• DATA FOR THIS EXERCISE:

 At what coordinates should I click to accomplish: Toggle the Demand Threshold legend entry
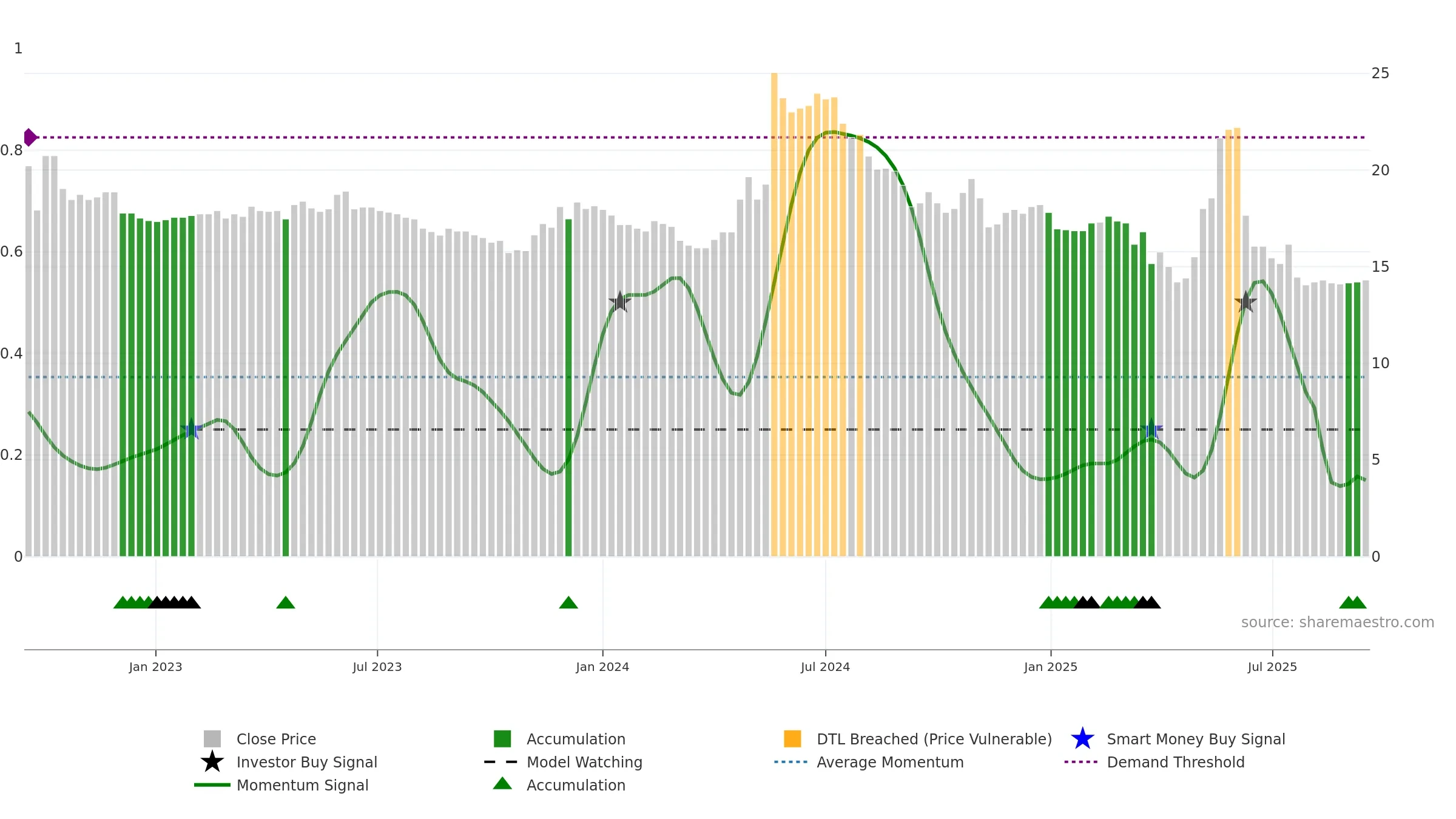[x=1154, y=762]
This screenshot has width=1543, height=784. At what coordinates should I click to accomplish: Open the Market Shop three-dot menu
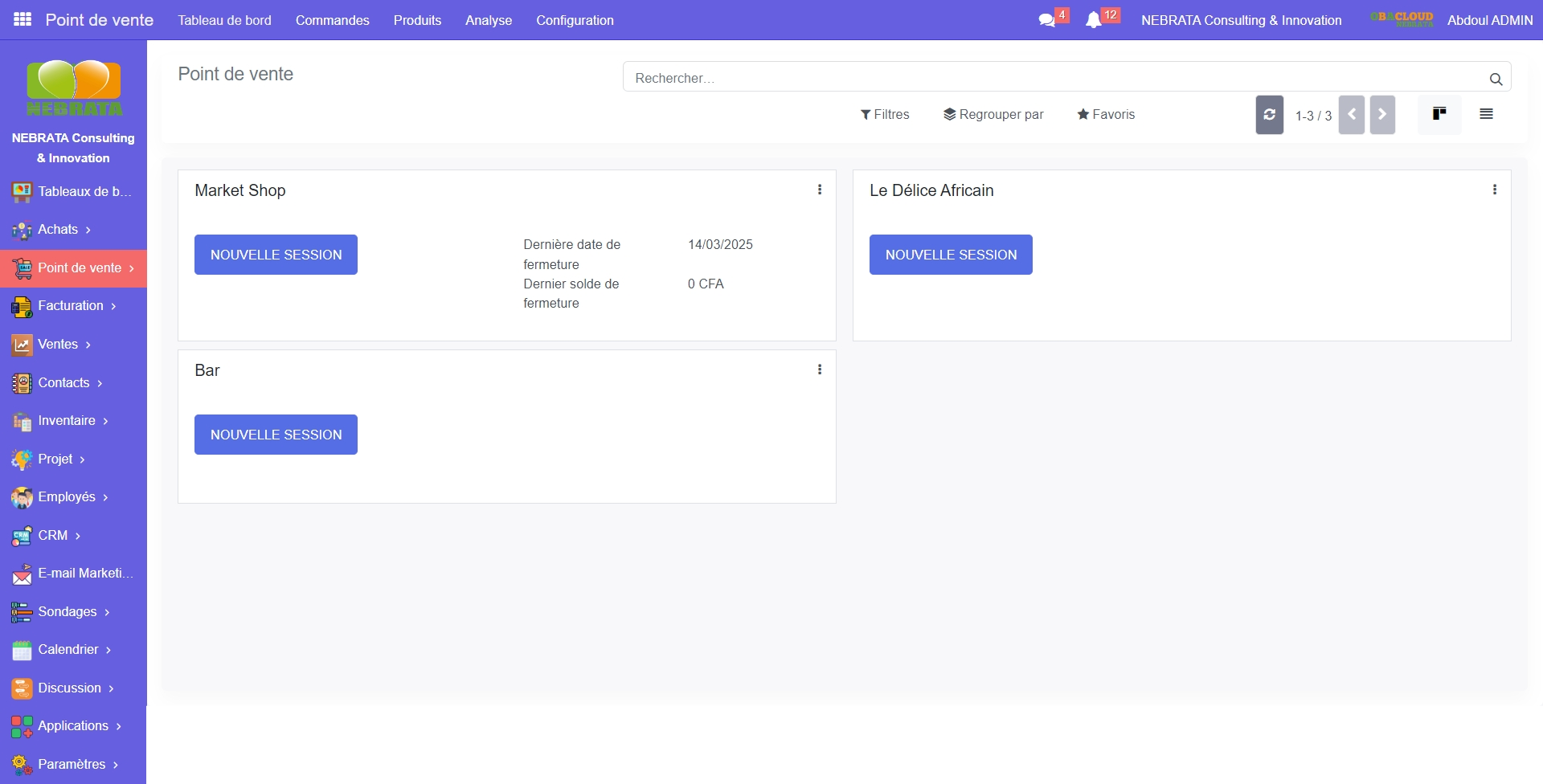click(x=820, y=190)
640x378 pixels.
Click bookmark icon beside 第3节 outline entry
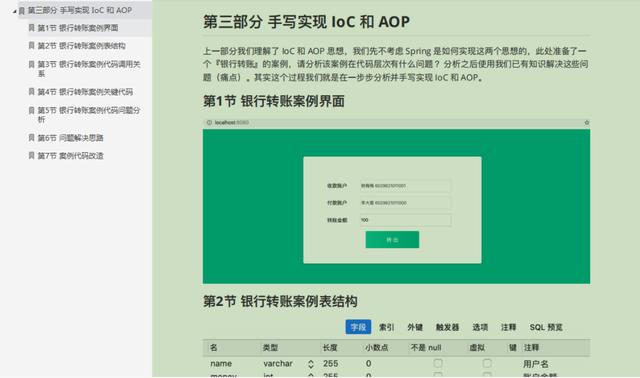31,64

• TASK OBJECTIVE: Before printing the records again, strip out the pictures; change nothing else.

• SOLUTION:
 At what coordinates should I click to accomplish: Toggle the Demand Threshold legend entry
[x=1154, y=762]
This screenshot has width=1543, height=784. At what coordinates should I click to accomplish: Open the Market Shop three-dot menu
click(x=820, y=190)
640x378 pixels.
Click bookmark icon beside 第3节 outline entry
31,64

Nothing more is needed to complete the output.